Step 5: Create Data Copy Tasks and Include Them in a Subject Area

DAC will perform a full data copy of tables for the first load of the TimesTen database. Subsequent data copy processes can be carried out in either full or incremental mode. When the base tables in the data warehouse are incrementally refreshed, you might want to perform the data copy in incremental mode also. If the base tables are always rebuilt, which may be the case for some aggregate tables, then you might want to enable full data copy on an on-going basis.

To create data copy tasks:

  1. Create a task phase named "Data Copy to Timesten" and set the priority greater than the existing phases, for example, 100. This will ensure that the data copy tasks run after the rest of the phases. To create a task phase, select Tools, Seed Data, Task Phases.

  2. Create a logical connection called DBConnection_TT for the In-Memory database. Select Tools, Seed Data, Logical Data Sources.

  3. Create a Configuration Tag to isolate the data copy tasks. For example, create a tag called "DataCopy to Timesten." For instructions on creating configuration tags, see "Working with Configuration Tags".

  4. In the Subject Areas tab, select the appropriate subject area, right-click, and select In-Memory, Generate Data Copy Tasks.

    Alternatively, you can do the following:

    1. In the Tables tab, select the tables that need to be incrementally refreshed.

    2. Right-click, and then select Generate Data Copy Tasks.

    The Generate Data Copy Tasks dialog is displayed.
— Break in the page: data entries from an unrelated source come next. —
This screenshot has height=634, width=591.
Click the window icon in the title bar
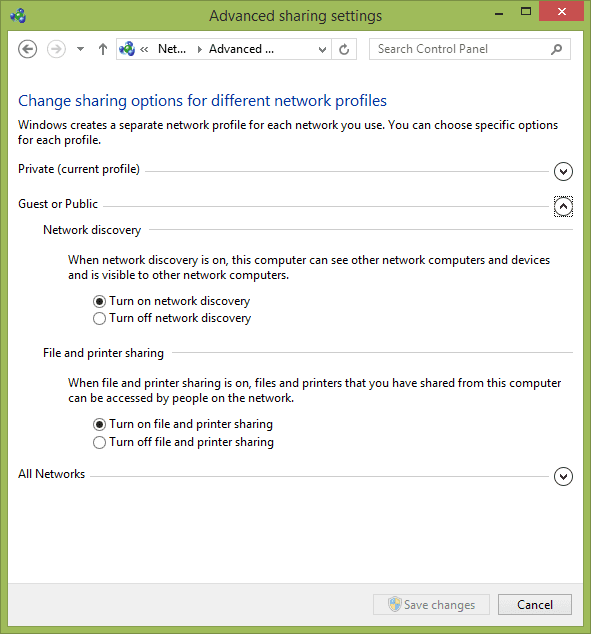(18, 16)
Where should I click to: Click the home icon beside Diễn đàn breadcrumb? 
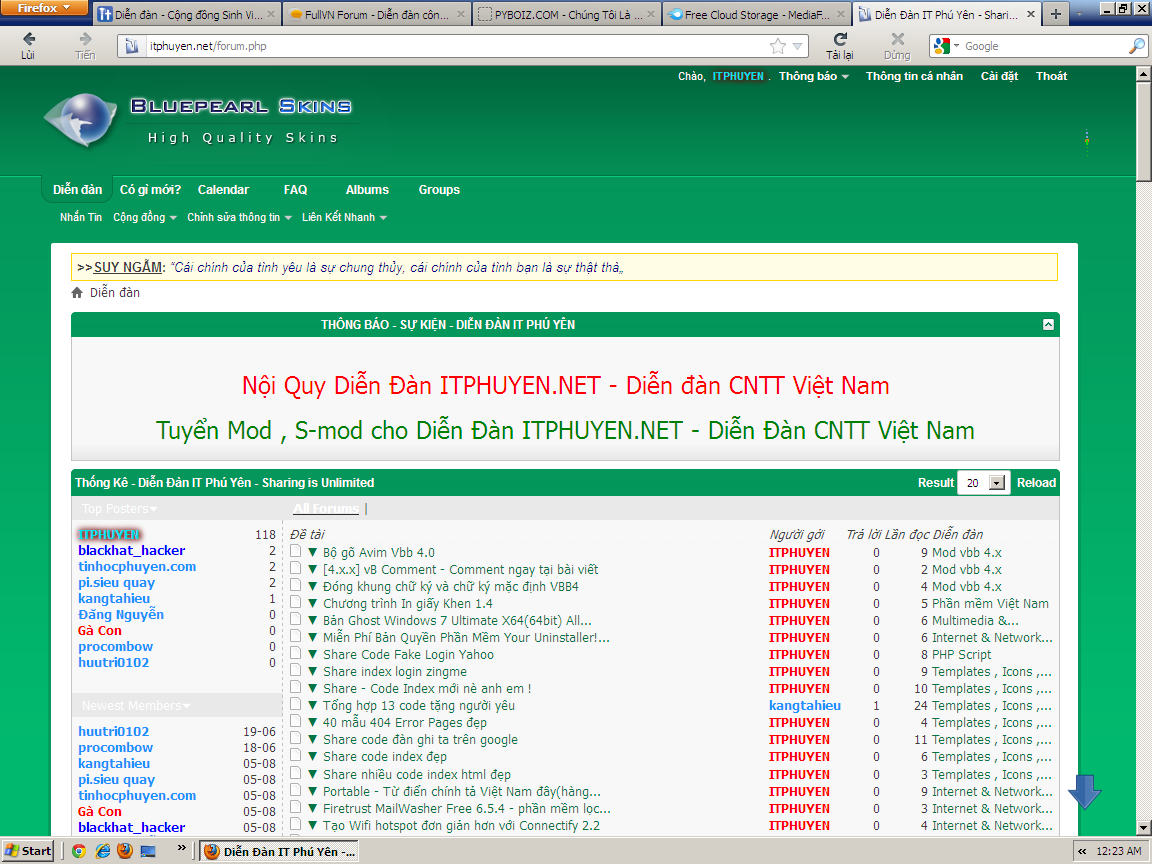[77, 293]
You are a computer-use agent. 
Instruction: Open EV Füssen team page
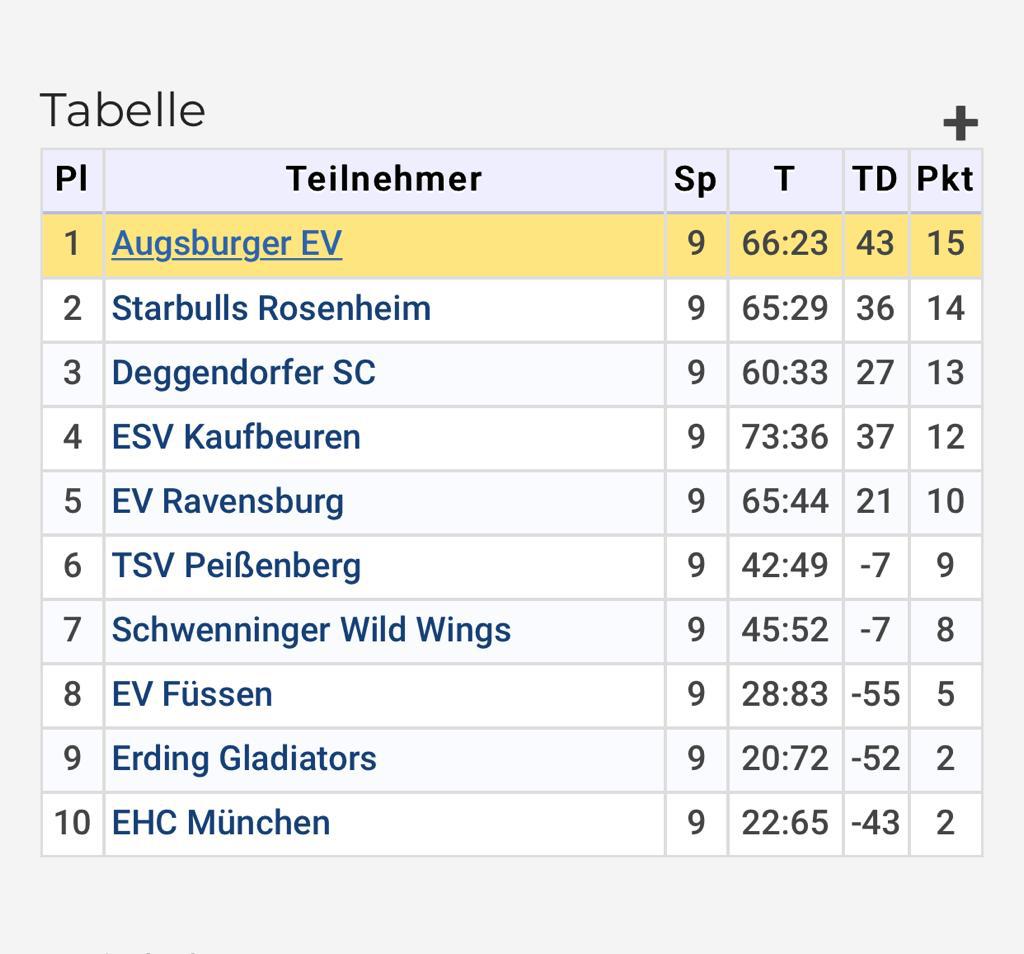(x=192, y=694)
  5. Specify the following properties:

    1. For the Primary Logical Source, select DBConnection_OLAP.

    2. For the Primary Logical Target, select DBCOnnection_TT.

    3. For the Task Phase, Data Copy to TimesTen.

    4. Select Enable Incremental Data Copy if you want to allow incremental loads. Otherwise, leave it unchecked.

    5. Specify the configuration tag you created in step 3.

      Note that it can be beneficial to isolate the data copy tasks to a special category so that they do not appear in the normal subject area assembly until they are specifically included.

  6. For incremental data copy, you must specify the unique key and the filter condition to identify the incremental data.

    1. Specify the primary/unique key(s): This is a column or a set of columns that uniquely identifies a record. When the naming of the unique key is consistent across the tables, it can be defined as a source system level parameter. Create a source system level parameter called "DataCopyUniqueKey" and provide the column name that uniquely identifies the records. For example, for Oracle BI Applications, the ROW_WID generally identifies the record as unique. For instructions on creating a parameter, see "Defining Parameters".

      For those tables in which the pattern is not the same, the information can be overwritten as a task level parameter. For example, for Oracle BI Applications data warehouse implementations, ROW_WID is the name of the primary key for all the facts, dimensions and aggregates. However, for a certain table that tracks the ZIP codes, the unique key is ZIPCODE, which can be specified as a task parameter.

      Alternatively, you can identify the primary keys in the table columns with the attribute PK Order. This is particularly useful when the unique key naming convention is not consistent across all tables. For example, for the Products table, it is PRODUCT_ID, and for the orders table, it is ORDER_ID.

      Note: In general, the parameters override the primary key definition at the column level if all the columns defined as a parameter exist in the target table; otherwise, DAC looks into the target table's primary key ordering.

    2. Specify the filter criteria to identify the subset of data to be extracted incrementally by defining a parameter at the source system level called DataCopyIncrementalFilter. Typically the rows touched during an ETL process (for either inserts or updates), get updated with either a timestamp or, as in Oracle BI Applications implementations, a column such as ETL_PROC_WID; the parameter should make use of that information.

      For example, DAC provides for either ETL_START_TIME or ETL_PROC_WID, LAST_REFRESH_DATE or LAST_ETL_PROC_WID.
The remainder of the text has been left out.